Laico, laicismo, laicidad (II)

25 de julio de 2004


Publicado: BOA 2004, 343.


Decíamos hace ocho días que, en los temas que tienen que ver con la fe religiosa, lo laico y la laicidad de un Estado democrático necesitan el diálogo social e institucional. Y sinceramente creo que las principales corrientes del laicismo actual en España y en Europa, que quieren que todo lo religioso quede en la privacidad de los individuos, parten de unos postulados muy discutibles: la religión, en su propia esencia, incluye un componente de irracionalidad, y por ello de fanatismo, que los que se denominan a sí mismos progresistas no pueden aceptar.

Hace pocos días recordaba el arzobispo de Madrid, cardenal Rouco: «Es una obligación de la conciencia obedecer a la autoridad legislativa del Estado, pero el Estado debe reconocer sus límites, porque, si no, corre el peligro de dejar de ser un Estado democrático para convertirse en un estado absorbente. Reconocer la aconfesionalidad del Estado no le atribuye capacidad para determinar cuestiones fundamentales sobre la vida, la familia, el matrimonio y el bien común. El Estado no está por encima de la moral, sino que debe someterse a la experiencia de la vida y de la fe de la comunidad a la que sirve».

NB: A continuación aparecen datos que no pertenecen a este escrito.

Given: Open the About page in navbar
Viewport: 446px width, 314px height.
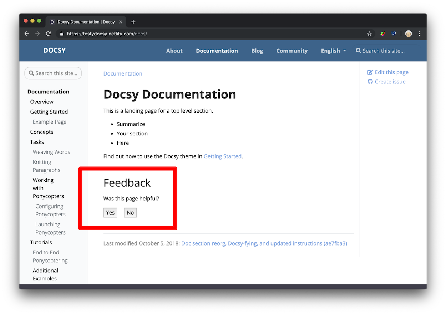Looking at the screenshot, I should point(174,51).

Si también el Estado es laicista, ese fanatismo que el laicismo cree ver en cualquier forma de creencia aparecerá, según esta opinión, más tarde o más temprano en forma de barbarie. Para erradicar esa barbarie, así, lo mejor es erradicarla de su fuente: la religión en la esfera pública. A mi modo de ver, ahí radica un equívoco que es excesivamente simplista e injusto. La solución a los problemas de los hombres no consiste en renunciar cada uno a sus convicciones en la vida pública, sean religiosas o laicistas, para situarse en una especie de “tierra de nadie”, donde las identidades se diluyan.

El procedimiento para alcanzar un mundo más justo y más humano no está, por ejemplo, en erradicar la formación religiosa de nuestras escuelas, suprimiendo la enseñanza religiosa escolar, como no lo estuvo en hacerla obligatoria en el pasado, cuando no existía la democracia. Si esa fuera la solución a los problemas, cabría preguntarse por la posibilidad de hacerlo. Sin embargo, sí se puede, en mi opinión, afirmar que una profunda creencia religiosa, si es vivida con honestidad —y hay mucha gente que la vive de este modo—, no puede sino cooperar muy mucho a conseguir un mundo más humano y más libre, y a luchar contra cualquier género de violencia o terrorismo. ¿Acaso los que no creen en nada ayudan más, por ejemplo, a erradicar la violencia doméstica?

A erradicar ese profundo malestar en nuestra sociedad que deja ver la violencia doméstica ¿no ayuda una buena relación entre los esposos que, según la fe católica, se exige en un matrimonio canónico, donde hombre y mujer se complementan como iguales, para cuidar así mejor de sus hijos y respetarse ambos cónyuges? Justamente cuando ese matrimonio ha fracasado es más frecuente esa violencia en la que la mujer, por desgracia, lleva la peor parte. Violencia es no acogerse ni perdonarse ni mirar por los hijos: precisamente el origen de esa execrable conducta que ataca y no respeta al otro o a la otra.